■ **Problem details**: The records that follow are to be transcribed exactly.

═════ Records supplied

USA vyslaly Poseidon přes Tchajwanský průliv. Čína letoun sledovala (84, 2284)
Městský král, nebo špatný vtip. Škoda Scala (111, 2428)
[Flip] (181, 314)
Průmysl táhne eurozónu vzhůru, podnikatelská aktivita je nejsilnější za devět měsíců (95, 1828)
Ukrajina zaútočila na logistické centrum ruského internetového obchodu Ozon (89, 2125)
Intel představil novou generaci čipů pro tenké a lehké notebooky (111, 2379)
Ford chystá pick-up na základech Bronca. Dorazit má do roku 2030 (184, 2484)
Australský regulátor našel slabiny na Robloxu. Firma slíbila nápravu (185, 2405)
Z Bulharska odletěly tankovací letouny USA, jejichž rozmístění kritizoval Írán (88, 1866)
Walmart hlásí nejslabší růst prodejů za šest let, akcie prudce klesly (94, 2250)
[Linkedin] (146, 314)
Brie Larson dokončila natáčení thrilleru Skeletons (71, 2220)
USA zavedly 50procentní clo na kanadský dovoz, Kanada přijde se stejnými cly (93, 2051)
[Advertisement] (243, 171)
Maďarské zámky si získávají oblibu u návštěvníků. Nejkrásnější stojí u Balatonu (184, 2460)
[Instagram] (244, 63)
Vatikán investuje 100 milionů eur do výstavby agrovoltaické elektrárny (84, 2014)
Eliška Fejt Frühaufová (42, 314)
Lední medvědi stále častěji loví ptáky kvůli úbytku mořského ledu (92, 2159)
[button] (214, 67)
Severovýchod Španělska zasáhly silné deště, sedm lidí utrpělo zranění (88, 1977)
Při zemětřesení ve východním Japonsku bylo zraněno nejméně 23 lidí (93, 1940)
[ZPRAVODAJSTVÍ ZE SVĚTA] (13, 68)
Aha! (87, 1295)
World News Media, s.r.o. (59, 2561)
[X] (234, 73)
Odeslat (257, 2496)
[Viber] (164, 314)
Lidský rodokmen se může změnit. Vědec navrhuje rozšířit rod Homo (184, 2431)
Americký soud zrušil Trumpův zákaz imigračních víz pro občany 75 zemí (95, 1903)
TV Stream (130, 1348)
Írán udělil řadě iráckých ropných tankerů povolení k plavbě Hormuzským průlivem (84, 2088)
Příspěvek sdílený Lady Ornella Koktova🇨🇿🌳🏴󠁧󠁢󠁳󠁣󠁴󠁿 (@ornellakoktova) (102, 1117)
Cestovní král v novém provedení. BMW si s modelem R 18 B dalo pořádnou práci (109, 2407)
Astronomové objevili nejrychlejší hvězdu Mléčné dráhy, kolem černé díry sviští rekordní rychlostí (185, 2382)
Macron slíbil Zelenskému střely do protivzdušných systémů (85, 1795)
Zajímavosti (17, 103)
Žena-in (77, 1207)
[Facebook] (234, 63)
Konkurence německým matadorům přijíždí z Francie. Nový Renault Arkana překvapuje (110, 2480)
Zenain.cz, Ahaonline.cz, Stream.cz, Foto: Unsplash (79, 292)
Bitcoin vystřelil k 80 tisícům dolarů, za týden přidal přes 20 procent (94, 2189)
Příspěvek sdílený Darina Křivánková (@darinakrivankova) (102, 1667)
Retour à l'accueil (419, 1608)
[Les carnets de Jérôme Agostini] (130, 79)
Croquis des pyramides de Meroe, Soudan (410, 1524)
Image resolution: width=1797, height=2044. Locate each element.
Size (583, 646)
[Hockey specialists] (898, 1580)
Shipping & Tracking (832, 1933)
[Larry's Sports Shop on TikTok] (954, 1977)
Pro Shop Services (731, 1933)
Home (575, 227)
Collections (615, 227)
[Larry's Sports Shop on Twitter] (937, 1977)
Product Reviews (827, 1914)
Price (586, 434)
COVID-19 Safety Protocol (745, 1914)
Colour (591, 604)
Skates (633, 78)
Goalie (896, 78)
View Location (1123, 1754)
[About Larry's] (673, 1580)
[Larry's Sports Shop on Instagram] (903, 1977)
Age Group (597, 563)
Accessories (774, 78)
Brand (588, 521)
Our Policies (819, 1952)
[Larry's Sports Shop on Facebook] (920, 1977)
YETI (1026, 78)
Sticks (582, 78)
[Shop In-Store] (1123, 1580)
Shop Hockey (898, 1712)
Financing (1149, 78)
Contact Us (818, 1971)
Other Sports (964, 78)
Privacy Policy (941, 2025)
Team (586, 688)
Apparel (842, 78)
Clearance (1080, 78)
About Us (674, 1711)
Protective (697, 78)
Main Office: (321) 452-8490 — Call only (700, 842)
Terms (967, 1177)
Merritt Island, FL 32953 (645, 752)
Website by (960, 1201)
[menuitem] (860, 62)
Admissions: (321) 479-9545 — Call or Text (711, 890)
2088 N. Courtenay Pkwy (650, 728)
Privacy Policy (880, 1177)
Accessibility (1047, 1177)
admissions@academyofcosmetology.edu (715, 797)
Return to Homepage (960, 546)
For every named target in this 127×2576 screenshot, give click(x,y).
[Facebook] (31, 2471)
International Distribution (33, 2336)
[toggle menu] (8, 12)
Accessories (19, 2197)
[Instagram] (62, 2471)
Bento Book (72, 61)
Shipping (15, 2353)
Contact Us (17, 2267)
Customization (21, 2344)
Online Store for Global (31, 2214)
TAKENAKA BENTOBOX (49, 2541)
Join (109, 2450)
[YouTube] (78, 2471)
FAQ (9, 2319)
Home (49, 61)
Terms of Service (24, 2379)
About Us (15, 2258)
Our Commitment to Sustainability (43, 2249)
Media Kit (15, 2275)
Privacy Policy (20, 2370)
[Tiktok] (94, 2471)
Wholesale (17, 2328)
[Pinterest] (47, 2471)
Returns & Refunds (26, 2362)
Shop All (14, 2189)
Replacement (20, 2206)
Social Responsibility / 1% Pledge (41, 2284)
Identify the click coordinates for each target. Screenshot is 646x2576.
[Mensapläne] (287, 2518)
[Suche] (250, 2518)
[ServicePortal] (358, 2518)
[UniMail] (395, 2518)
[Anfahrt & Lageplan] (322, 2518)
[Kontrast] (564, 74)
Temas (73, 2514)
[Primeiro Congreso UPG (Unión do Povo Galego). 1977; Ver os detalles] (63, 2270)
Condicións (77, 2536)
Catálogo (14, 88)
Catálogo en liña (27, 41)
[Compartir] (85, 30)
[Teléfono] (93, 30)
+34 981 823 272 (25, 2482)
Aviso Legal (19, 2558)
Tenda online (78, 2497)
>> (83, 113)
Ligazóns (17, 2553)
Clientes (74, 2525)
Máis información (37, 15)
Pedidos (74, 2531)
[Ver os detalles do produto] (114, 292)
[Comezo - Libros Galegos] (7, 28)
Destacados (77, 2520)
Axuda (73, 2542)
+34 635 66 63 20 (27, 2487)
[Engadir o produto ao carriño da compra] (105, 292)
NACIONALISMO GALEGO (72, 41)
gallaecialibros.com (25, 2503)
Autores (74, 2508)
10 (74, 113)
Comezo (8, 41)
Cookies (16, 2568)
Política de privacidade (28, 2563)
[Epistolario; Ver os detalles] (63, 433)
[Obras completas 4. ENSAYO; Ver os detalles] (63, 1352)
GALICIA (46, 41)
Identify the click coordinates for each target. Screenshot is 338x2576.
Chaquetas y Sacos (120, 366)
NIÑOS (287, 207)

══════════

■ **Reply to the task**:
USA vyslaly Poseidon přes Tchajwanský průliv. Čína letoun sledovala (84, 2284)
Městský král, nebo špatný vtip. Škoda Scala (111, 2428)
[Flip] (181, 314)
Průmysl táhne eurozónu vzhůru, podnikatelská aktivita je nejsilnější za devět měsíců (95, 1828)
Ukrajina zaútočila na logistické centrum ruského internetového obchodu Ozon (89, 2125)
Intel představil novou generaci čipů pro tenké a lehké notebooky (111, 2379)
Ford chystá pick-up na základech Bronca. Dorazit má do roku 2030 (184, 2484)
Australský regulátor našel slabiny na Robloxu. Firma slíbila nápravu (185, 2405)
Z Bulharska odletěly tankovací letouny USA, jejichž rozmístění kritizoval Írán (88, 1866)
Walmart hlásí nejslabší růst prodejů za šest let, akcie prudce klesly (94, 2250)
[Linkedin] (146, 314)
Brie Larson dokončila natáčení thrilleru Skeletons (71, 2220)
USA zavedly 50procentní clo na kanadský dovoz, Kanada přijde se stejnými cly (93, 2051)
[Advertisement] (243, 171)
Maďarské zámky si získávají oblibu u návštěvníků. Nejkrásnější stojí u Balatonu (184, 2460)
[Instagram] (244, 63)
Vatikán investuje 100 milionů eur do výstavby agrovoltaické elektrárny (84, 2014)
Eliška Fejt Frühaufová (42, 314)
Lední medvědi stále častěji loví ptáky kvůli úbytku mořského ledu (92, 2159)
[button] (214, 67)
Severovýchod Španělska zasáhly silné deště, sedm lidí utrpělo zranění (88, 1977)
Při zemětřesení ve východním Japonsku bylo zraněno nejméně 23 lidí (93, 1940)
[ZPRAVODAJSTVÍ ZE SVĚTA] (13, 68)
Aha! (87, 1295)
World News Media, s.r.o. (59, 2561)
[X] (234, 73)
Odeslat (257, 2496)
[Viber] (164, 314)
Lidský rodokmen se může změnit. Vědec navrhuje rozšířit rod Homo (184, 2431)
Americký soud zrušil Trumpův zákaz imigračních víz pro občany 75 zemí (95, 1903)
TV Stream (130, 1348)
Írán udělil řadě iráckých ropných tankerů povolení k plavbě Hormuzským průlivem (84, 2088)
Příspěvek sdílený Lady Ornella Koktova🇨🇿🌳🏴󠁧󠁢󠁳󠁣󠁴󠁿 (@ornellakoktova) (102, 1117)
Cestovní král v novém provedení. BMW si s modelem R 18 B dalo pořádnou práci (109, 2407)
Astronomové objevili nejrychlejší hvězdu Mléčné dráhy, kolem černé díry sviští rekordní rychlostí (185, 2382)
Macron slíbil Zelenskému střely do protivzdušných systémů (85, 1795)
Zajímavosti (17, 103)
Žena-in (77, 1207)
[Facebook] (234, 63)
Konkurence německým matadorům přijíždí z Francie. Nový Renault Arkana překvapuje (110, 2480)
Zenain.cz, Ahaonline.cz, Stream.cz, Foto: Unsplash (79, 292)
Bitcoin vystřelil k 80 tisícům dolarů, za týden přidal přes 20 procent (94, 2189)
Příspěvek sdílený Darina Křivánková (@darinakrivankova) (102, 1667)
Retour à l'accueil (419, 1608)
[Les carnets de Jérôme Agostini] (130, 79)
Croquis des pyramides de Meroe, Soudan (410, 1524)
Image resolution: width=1797, height=2044. Locate each element.
Size (583, 646)
[Hockey specialists] (898, 1580)
Shipping & Tracking (832, 1933)
[Larry's Sports Shop on TikTok] (954, 1977)
Pro Shop Services (731, 1933)
Home (575, 227)
Collections (615, 227)
[Larry's Sports Shop on Twitter] (937, 1977)
Product Reviews (827, 1914)
Price (586, 434)
COVID-19 Safety Protocol (745, 1914)
Colour (591, 604)
Skates (633, 78)
Goalie (896, 78)
View Location (1123, 1754)
[About Larry's] (673, 1580)
[Larry's Sports Shop on Instagram] (903, 1977)
Age Group (597, 563)
Accessories (774, 78)
Brand (588, 521)
Our Policies (819, 1952)
[Larry's Sports Shop on Facebook] (920, 1977)
YETI (1026, 78)
Sticks (582, 78)
[Shop In-Store] (1123, 1580)
Shop Hockey (898, 1712)
Financing (1149, 78)
Contact Us (818, 1971)
Other Sports (964, 78)
Privacy Policy (941, 2025)
Team (586, 688)
Apparel (842, 78)
Clearance (1080, 78)
About Us (674, 1711)
Protective (697, 78)
Main Office: (321) 452-8490 — Call only (700, 842)
Terms (967, 1177)
Merritt Island, FL 32953 (645, 752)
Website by (960, 1201)
[menuitem] (860, 62)
Admissions: (321) 479-9545 — Call or Text (711, 890)
2088 N. Courtenay Pkwy (650, 728)
Privacy Policy (880, 1177)
Accessibility (1047, 1177)
admissions@academyofcosmetology.edu (715, 797)
Return to Homepage (960, 546)
For every named target in this 127×2576 screenshot, give click(x,y).
[Facebook] (31, 2471)
International Distribution (33, 2336)
[toggle menu] (8, 12)
Accessories (19, 2197)
[Instagram] (62, 2471)
Bento Book (72, 61)
Shipping (15, 2353)
Contact Us (17, 2267)
Customization (21, 2344)
Online Store for Global (31, 2214)
TAKENAKA BENTOBOX (49, 2541)
Join (109, 2450)
[YouTube] (78, 2471)
FAQ (9, 2319)
Home (49, 61)
Terms of Service (24, 2379)
About Us (15, 2258)
Our Commitment to Sustainability (43, 2249)
Media Kit (15, 2275)
Privacy Policy (20, 2370)
[Tiktok] (94, 2471)
Wholesale (17, 2328)
[Pinterest] (47, 2471)
Returns & Refunds (26, 2362)
Shop All (14, 2189)
Replacement (20, 2206)
Social Responsibility / 1% Pledge (41, 2284)
Identify the click coordinates for each target. Screenshot is 646x2576.
[Mensapläne] (287, 2518)
[Suche] (250, 2518)
[ServicePortal] (358, 2518)
[UniMail] (395, 2518)
[Anfahrt & Lageplan] (322, 2518)
[Kontrast] (564, 74)
Temas (73, 2514)
[Primeiro Congreso UPG (Unión do Povo Galego). 1977; Ver os detalles] (63, 2270)
Condicións (77, 2536)
Catálogo (14, 88)
Catálogo en liña (27, 41)
[Compartir] (85, 30)
[Teléfono] (93, 30)
+34 981 823 272 (25, 2482)
Aviso Legal (19, 2558)
Tenda online (78, 2497)
>> (83, 113)
Ligazóns (17, 2553)
Clientes (74, 2525)
Máis información (37, 15)
Pedidos (74, 2531)
[Ver os detalles do produto] (114, 292)
[Comezo - Libros Galegos] (7, 28)
Destacados (77, 2520)
Axuda (73, 2542)
+34 635 66 63 20 (27, 2487)
[Engadir o produto ao carriño da compra] (105, 292)
NACIONALISMO GALEGO (72, 41)
gallaecialibros.com (25, 2503)
Autores (74, 2508)
10 (74, 113)
Comezo (8, 41)
Cookies (16, 2568)
Política de privacidade (28, 2563)
[Epistolario; Ver os detalles] (63, 433)
[Obras completas 4. ENSAYO; Ver os detalles] (63, 1352)
GALICIA (46, 41)
Identify the click coordinates for each target. Screenshot is 338x2576.
Chaquetas y Sacos (120, 366)
NIÑOS (287, 207)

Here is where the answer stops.